Sera blinked back the tears that always sprang to life at the thought of her birthday. She dashed a hand over her cheeks, which were thankfully still dry. Turning, she met Evelynn's concerned frown. Sera shook her head, hoping it was clear she did not wish to discuss this. Evelynn pursed her lips but turned away, apparently willing to let it go for now. Nena was muttering to herself as she dusted a high shelf. Her short figure elevated on a small wooden box and even further on the tips of her toes.

Sera cleared her throat, hoping her melancholy would not be heard in her voice. "Would you like me to-"

"No!" Nena snapped, she lowered to her heels and turned to face Sera. "Sorry, I didn't mean to sound harsh, I'm just" -she huffed like a blocked chimney and Sera imagined the smoke billowing from her ears- "I'm sick of being short."

Sera forced a smile. "If you would like me to look for a second box..."

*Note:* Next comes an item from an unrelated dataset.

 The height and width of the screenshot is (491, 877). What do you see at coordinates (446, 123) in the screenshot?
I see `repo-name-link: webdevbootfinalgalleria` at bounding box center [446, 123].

Nena scowled. "My stubby legs and I can manage with just one, thank you very much." With her hands on her hips, she craned her neck to look at the top shelf, her target. "Would Mrs Bailey even notice if the top shelf has not been dusted? The bag of bones has problems climbing stairs, let alone a box. Can you image her legs bending like this and supporting her afterward? I don't. I think they may snap, or at least buckle."